Что требуется :: Пожалуйста, объясните по тексту для анализа ниже, почему отчаяние может повлечь самые плачевные результаты. Уложитесь в одно–три предложения.

Текст для анализа ::
* * * * *
Сочетание и смена полярных аффектов («Душа его таяла от какого-то горестного счастья». – Соллогуб, «История двух калош») типологически соотносимы, а возможно, и генетически связаны с традицией мистических трансов, адаптированной еще немецкими предшественниками русского романтизма – в частности, Шиллером в стихотворении «Des Mädchens Klage» (1798). Разумеется, сама эволюция чувств – от уныния к радостной надежде – может обойтись в принципе и без пространственного импульса, но в любом случае она сопрягается обычно с образом возвращенного рая, например со святынями отечественной истории, с празднеством, музыкой, которая пробуждает память о родине – как земной, так и потусторонней, с каким-нибудь озаренным пространством или, еще чаще, с тем же лесом или садом, где персонажу, наконец, суждено встретить искомую «половину».
Либо еще на первой, депрессивной стадии, либо на переходе ко второй часто нагнетается мотив «снятого», отключенного сознания, теряющего всякую определенность и, соответственно, напоминающего об известных мистических техниках. Практически это состояние граничит с обмиранием или временной смертью, за которой последует пробуждение, хотя и то и другое может стать также непосредственным результатом ошеломляющей встречи с эротическим партнером.
* * *
Временами из «скуки», т. е. душевной пустоты (психическое обмирание), рождается отчаяние, которое вскоре счастливо изгонит судьбоносная встреча. Поскольку отчаяние или уныние считается тем не менее смертным грехом, оно может иметь и противоположные, т. е. самые плачевные, результаты – а именно вторжение демона, который порабощает душу героя. За пределами собственно эротической темы эту перспективу реализовал Гоголь в своем «Портрете»; а в рамках рассматриваемого здесь сюжета ее использовал, помимо Степанова в «Постоялом дворе», например, К. Аксаков в новелле «Вальтер Эйзенберг». Ее герой, одинокий мечтатель-художник, который невыносимо страдает от холодности и равнодушия окружающих, доходит до «верха отчаяния» как раз перед тем, как влюбиться в страшную Цецилию (инфернальный негатив «музыкально-романтического» образа). В большинстве случаев, однако, русский романтизм избирает не столь зловещие решения.
* * * * *
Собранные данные

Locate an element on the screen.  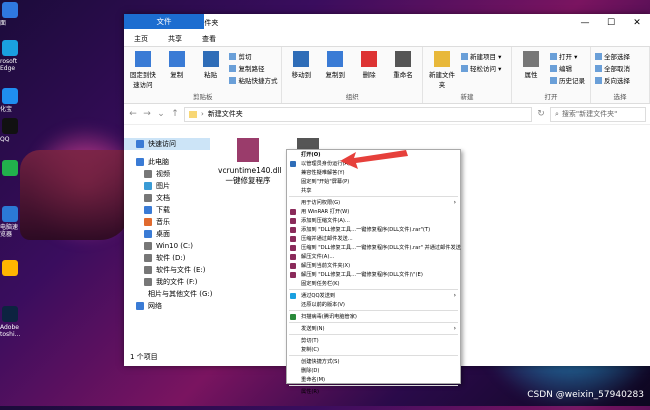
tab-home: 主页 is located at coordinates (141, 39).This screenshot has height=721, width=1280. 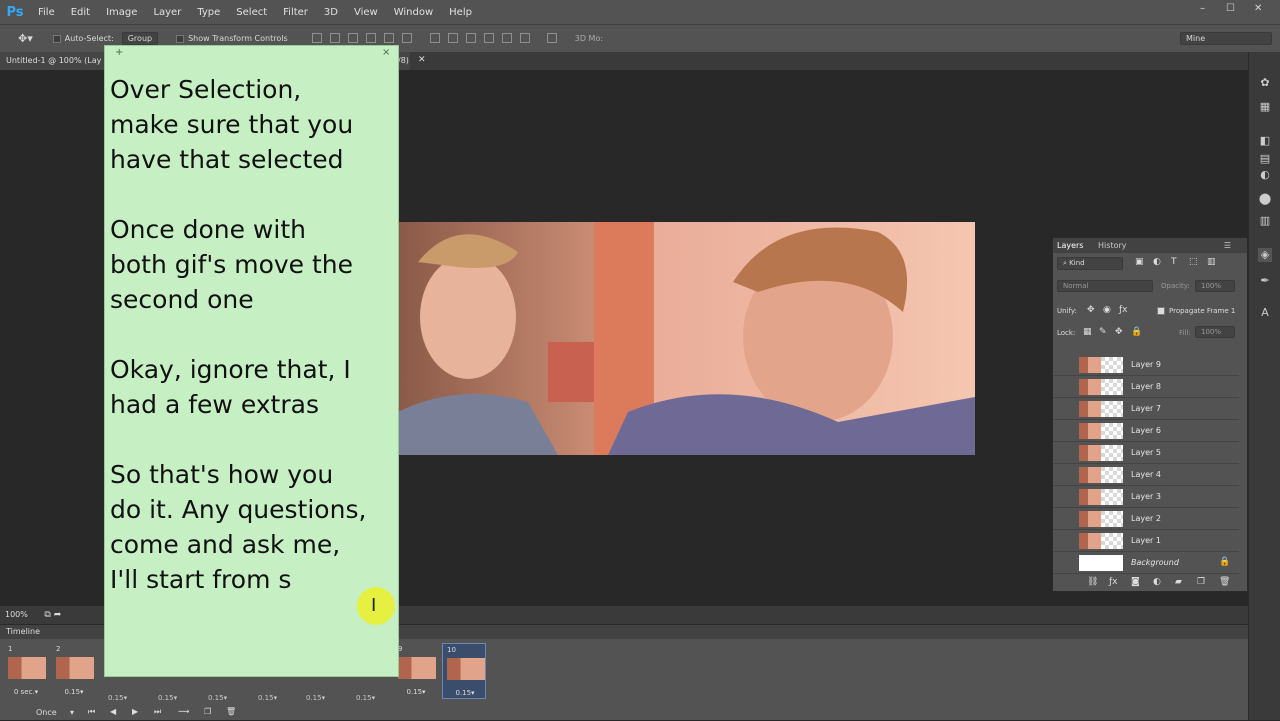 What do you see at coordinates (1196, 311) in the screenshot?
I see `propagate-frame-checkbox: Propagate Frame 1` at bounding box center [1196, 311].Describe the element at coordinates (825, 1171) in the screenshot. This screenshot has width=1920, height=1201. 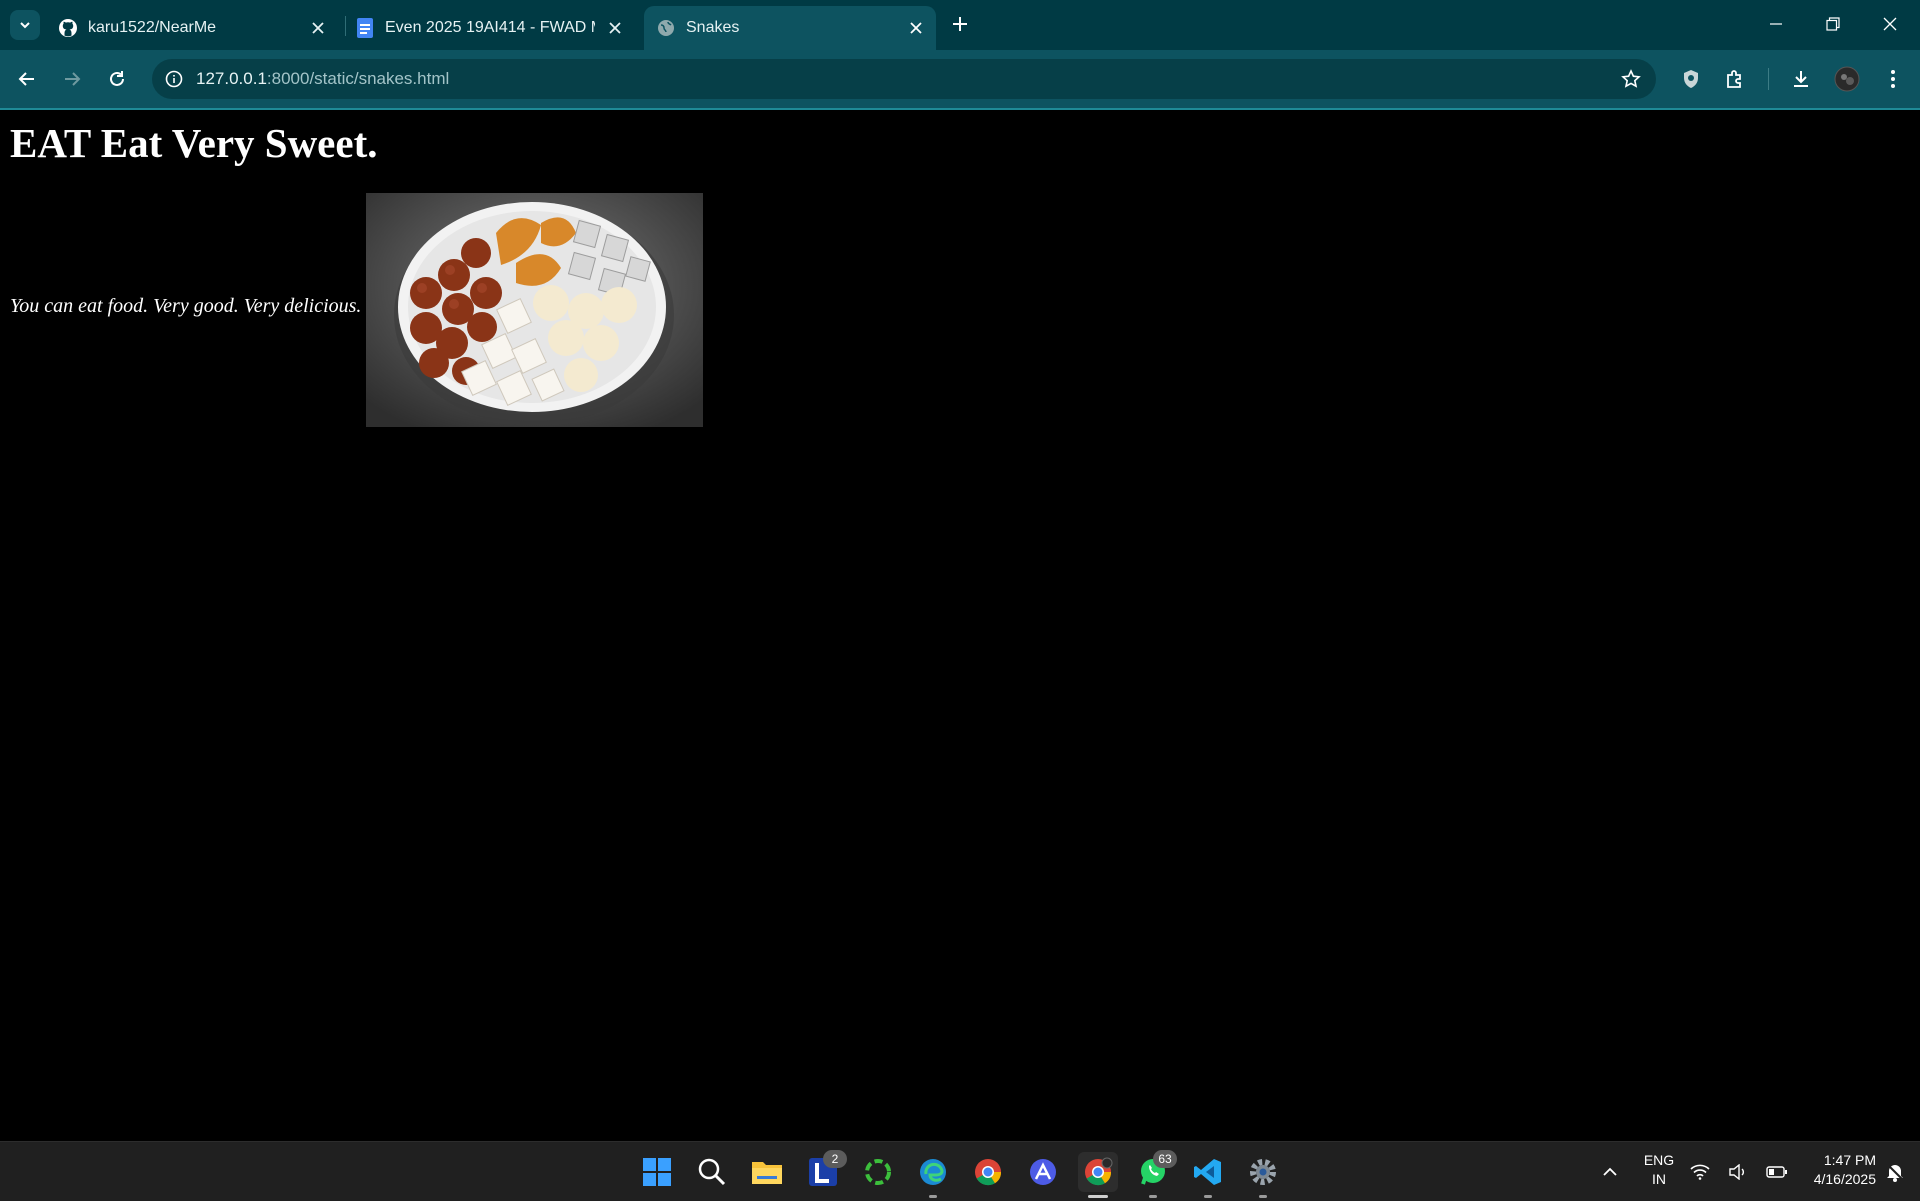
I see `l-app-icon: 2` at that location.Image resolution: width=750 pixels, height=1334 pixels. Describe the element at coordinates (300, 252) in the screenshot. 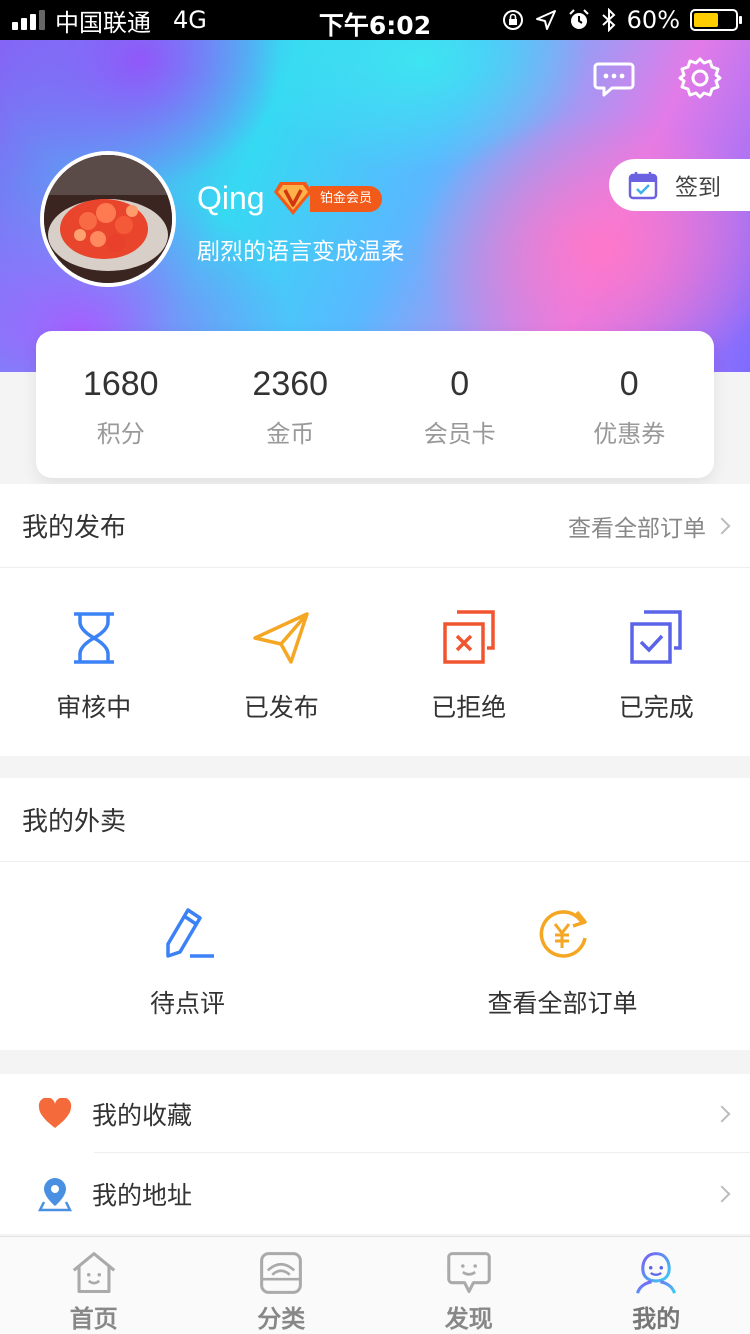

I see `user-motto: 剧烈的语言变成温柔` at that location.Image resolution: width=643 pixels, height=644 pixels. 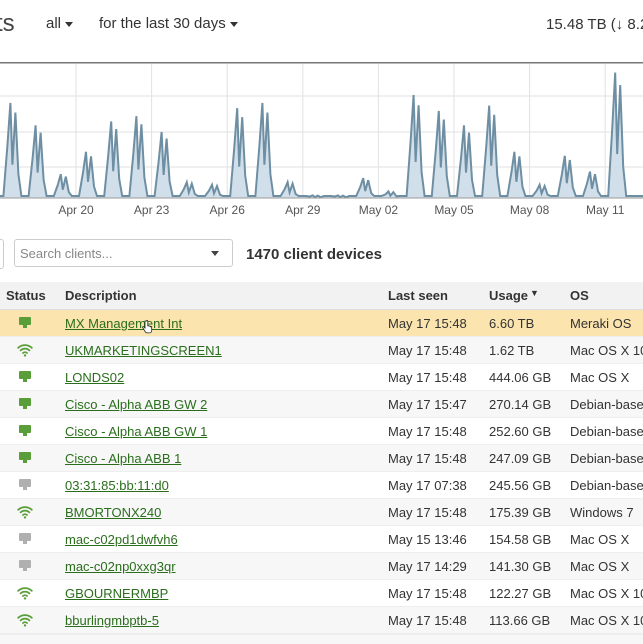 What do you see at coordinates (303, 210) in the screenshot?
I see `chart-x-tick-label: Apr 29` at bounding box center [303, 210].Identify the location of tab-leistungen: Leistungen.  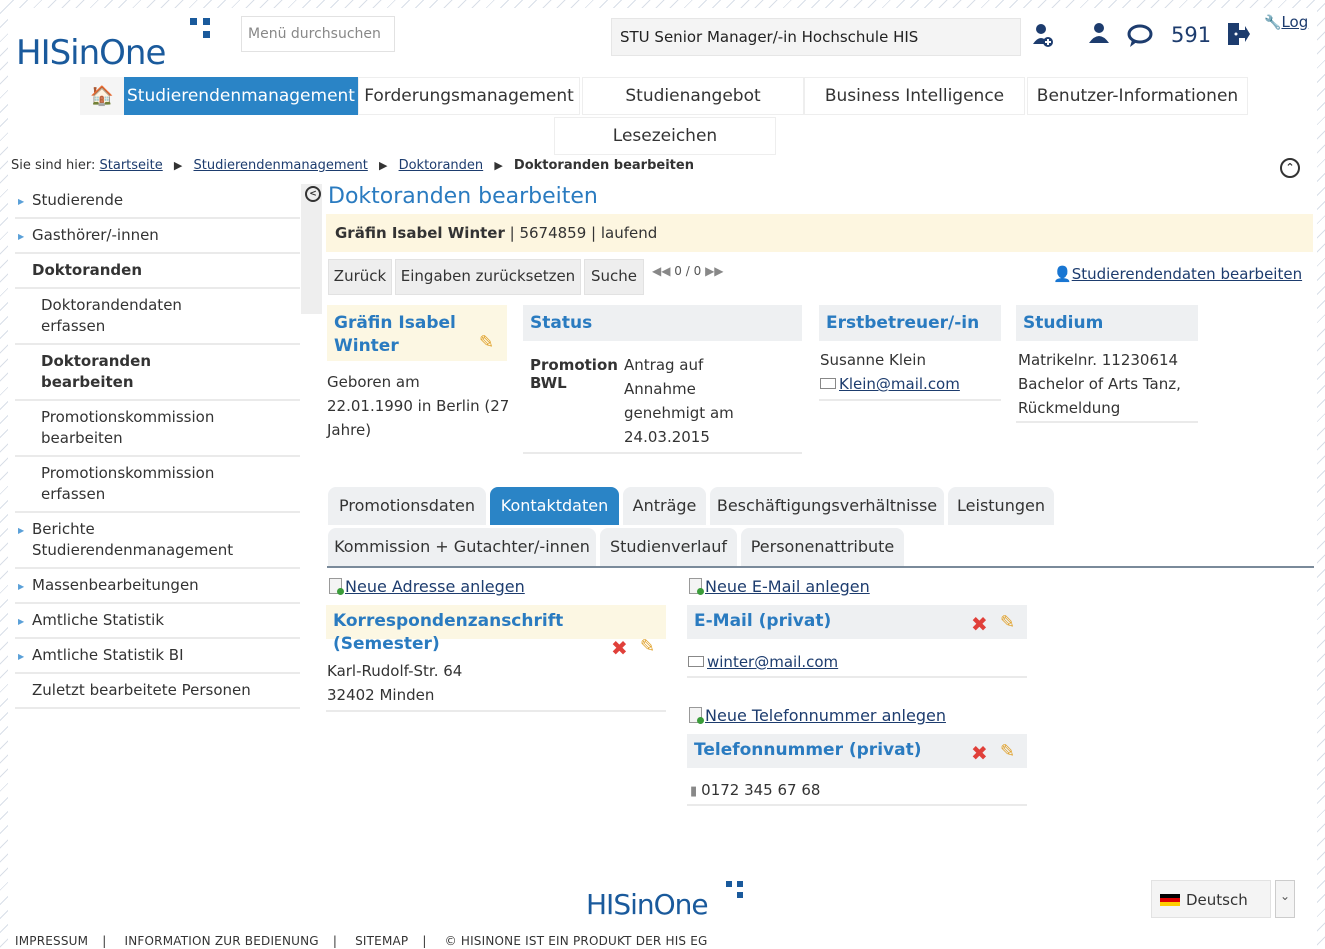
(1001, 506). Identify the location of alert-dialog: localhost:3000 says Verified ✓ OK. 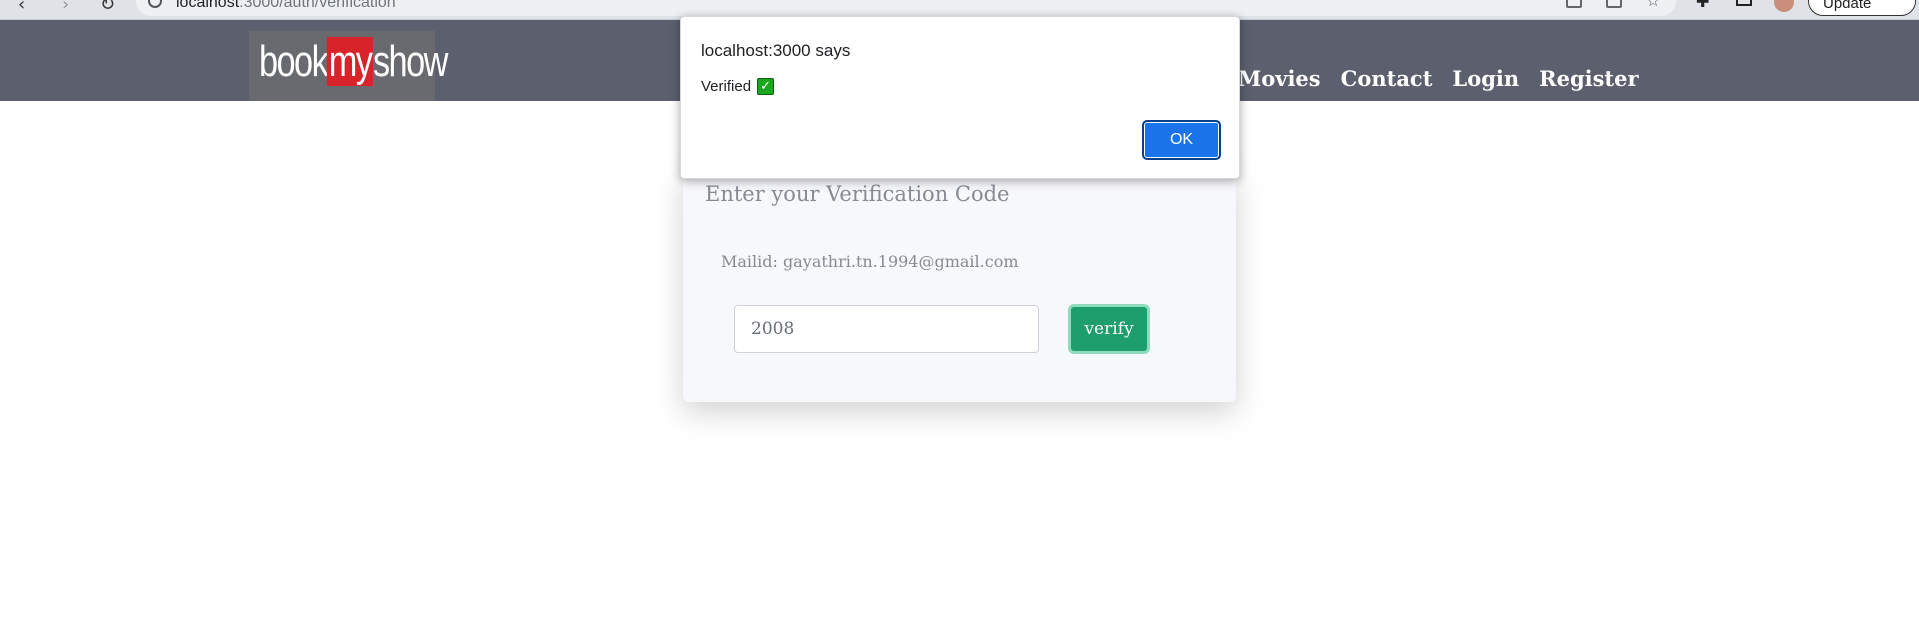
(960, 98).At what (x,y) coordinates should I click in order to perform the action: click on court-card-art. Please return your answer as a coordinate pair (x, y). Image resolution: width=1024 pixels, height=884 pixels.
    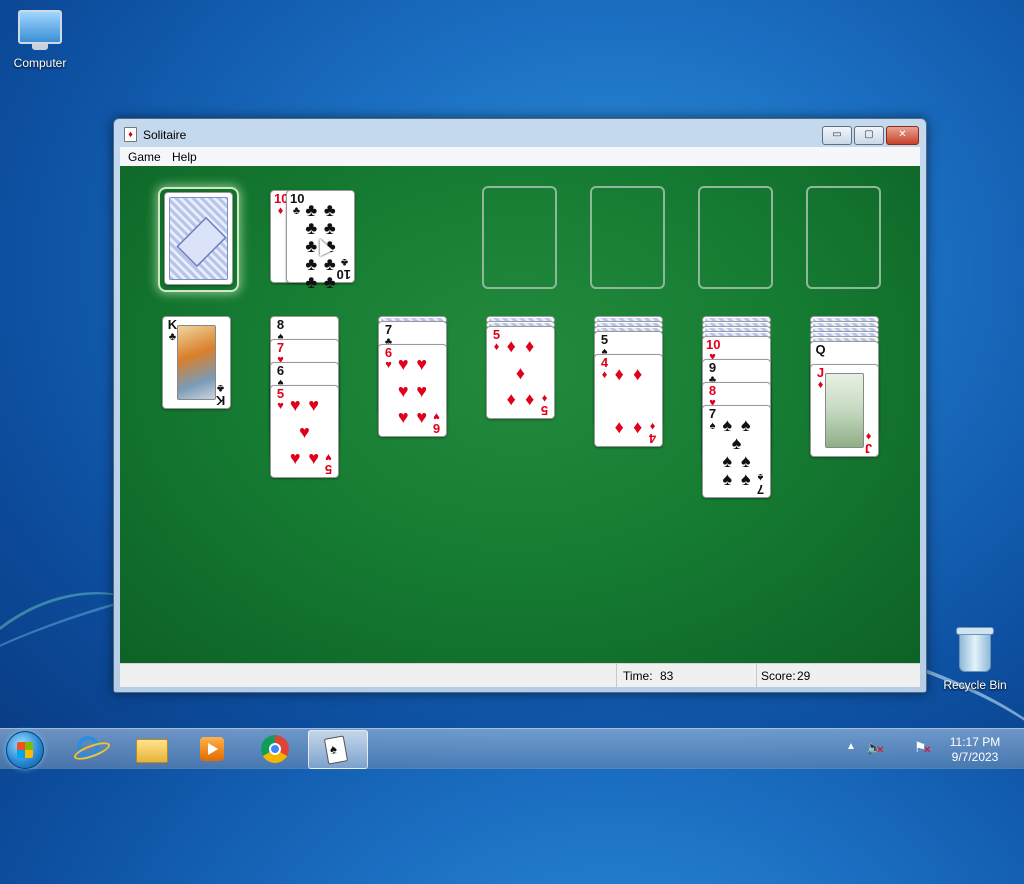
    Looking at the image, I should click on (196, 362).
* * * * *
Выполненное задание :: Отчаяние, или уныние, считается смертным грехом, поэтому оно может иметь противоположные, самые плачевные результаты. Это вторжение демона, который порабощает душу героя.